* INSTRUCTIONS
a. List the countries that, according to the text about the singer Ilham, his musicians emigrated to.
b. Resume the text about the singer Ilham after its last sentence, adding one or two paragraphs in the same style.

* TEXT
□ □ □

Uday and Qusay's patronage made big stars out of their favourites. "They created them, because they thought a big star would have lots of girl fans. They asked me once to play, and told me to bring 'the girls' to the hotel. I said: 'What girls?' They explained, and I said: 'You're talking to Ilham! I'm not a pimp.' That was very weird. It was the moment when I realised that I was standing in the middle of quicksand."

For a while, he managed to dodge summonses to play for Saddam's family by pretending to be out. "They knew I wouldn't perform for him, but they came to ask anyway. But I knew who they were - it was the people who wrote those dreadful propaganda lyrics, everyone knew them - and we didn't answer the door." There were other impediments. His musicians - Armenians and Assyrians and Arabs - kept disappearing, as they emigrated to Sweden, Holland and the US.

And life was always dangerous. Once, in 1991, he saw several school-buses full of Kuwaitis being driven past his family's house in Baghdad, which was near a "security zone". Ilham spotted that an Iraqi TV journalist he knew was with them; later, he asked him who had been in the buses. The man said, "Kuwaiti prisoners." Four months later, he was dead. Accident? "Who knows? Who can ever know?"

In 1994, Ilham's family was given permission to leave. They took the classic Iraqi escape route, over the desert to Jordan, where the Iraqi exile community was 300,000-strong. His musical career stalled immediately: "I was very popular in Iraq, but no one knew me over the border." He took a job singing in a restaurant, for $21 a night, and slowly built things up again. Since then, he has lived mostly in Aman, although he spent 18 months in the US in the late 1990s, and he now has Jordanian nationality. But Saddam's interference was harder to escape. "Every Iraqi who leaves has the same feeling. You always feel like someone is following you. Even when I was in San Diego, that's how I felt."

□ □ □

* SUPPLIED MATERIAL
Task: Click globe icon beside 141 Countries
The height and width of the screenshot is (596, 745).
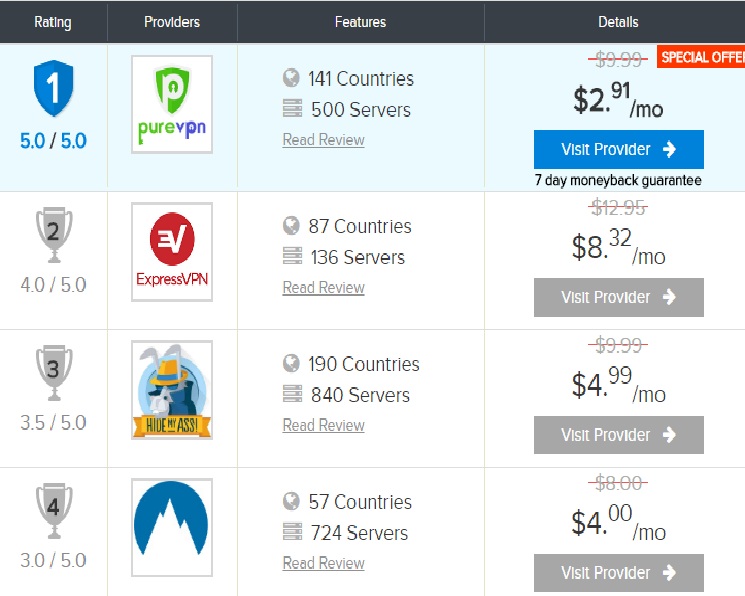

□ □ □

* OUTPUTS
a. Sweden, Holland, the US

b.
But not any more. "No!" he grins, with feeling. "Now we feel fresh. Now everything is different." He was firmly in favour of the recent war, "because we thought the moment had come, that we would finally get rid of Saddam". He and his family watched television endlessly, as all Iraqi exiles did, worrying about resistance in Baghdad, until the television showed tanks near a mosque that they recognised, and they knew it was all right. More or less. I ask him about the attacks on Western troops in recent months, about whether Iraq, like Afghanistan, might fall off the news agenda. "Iraq is not Afghanistan," he says firmly. "And the attacks - there are always people who made a good living out of Saddam. They went from the very top to the bottom."

Does he think that Saddam can ever come back? "I hope not."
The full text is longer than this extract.